Every once in awhile I like to get down in the weeds of library geekdom, this is one of those days. I recently was pondering how index-searching functionality in many commercial information databases is flawed, and how this impacts user experience. There are often broad disparities in how vendors implement Boolean logic in advanced searching, which can make it quite difficult for users to effectively use their products.    Wouldn’t it be great if all vendors used the same basic search construction functionality?

I’m going to use a recent example of strange search behavior in one of our commercial products a colleague reported to illustrate my point, as I agree with her that the way the system behaves isn’t helpful.

The search she was constructing was:

postshot1

Using the old-fashioned Boolean logic and syntax I learned years ago, the clear intent for the search is:

Subject = Reconstruction (U.S. history, 1865-1877) AND (subject=sources OR subject=diaries OR subject=personal narratives)

To spell it out, the system was expected to find all items that had any of the subject keywords sources, diaries or personal narratives, and then retrieve all items that were in that set and also had the subject phrase= Reconstruction (U.S. history, 1865-1877), resulting in a fairly specific an manageable results set.

Now I believe that my colleague’s search was intelligently and reasonably constructed, and in many databases it would retrieve the desired set, but in this case it doesn’t retrieve anything near like what she intended.   What appears to happen is that the search behaves like the following.

Subject =(Reconstruction (U.S. history, 1865-1877) AND subject=sources) OR subject=diaries OR subject=personal narratives

Spelling it out, the system retrieves all the items with that have subject =Reconstruction… AND subject =sources, a fairly small response set but then adds all items that have either subject= diaries OR subject = personal narratives, a very large result set, and clearly not the intent.

So what could my colleague and I have done differently?

In the advanced search I would most likely have done this:

post shot 2

First, capitalize the Boolean operator “OR” to be clear that is what it is, and not a search term. This still doesn’t work; as it doesn’t respect what I believe should be an implied parentheses on the second command line, but it does help.   If we do explicitly add the parenthesis on the second line it does work

post shot3

with the search syntax looking much like the below:

Subject = Reconstruction (U.S. history, 1865-1877) AND subject=(sources OR subject=diaries OR subject=personal narratives)

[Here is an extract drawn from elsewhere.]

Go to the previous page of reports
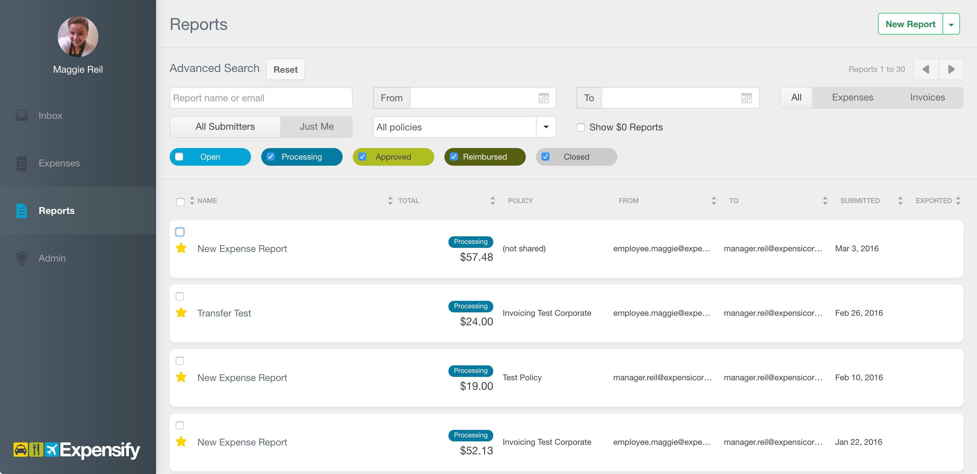 [926, 69]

This construction also works in the “simple search” box with the appropriate index identifiers.

How do I think advance searches like the above should work across systems and thus could be efficiently and effectively taught?

  • Require that Boolean Operators be capitalized. This removes ambiguity
  • Terms with Boolean Operators between them on the same line should be treated as if they have parenthesis around them
  • If a searcher enters parenthesis next to a Boolean operator it should be respected.
  • Vendors should always make the correct index abbreviations for search fields easy to discover for searchers who want to construct explicit search strings on their own.

So, what do you think?? Would this kind of consistency across commercial product hinder or help the user experience?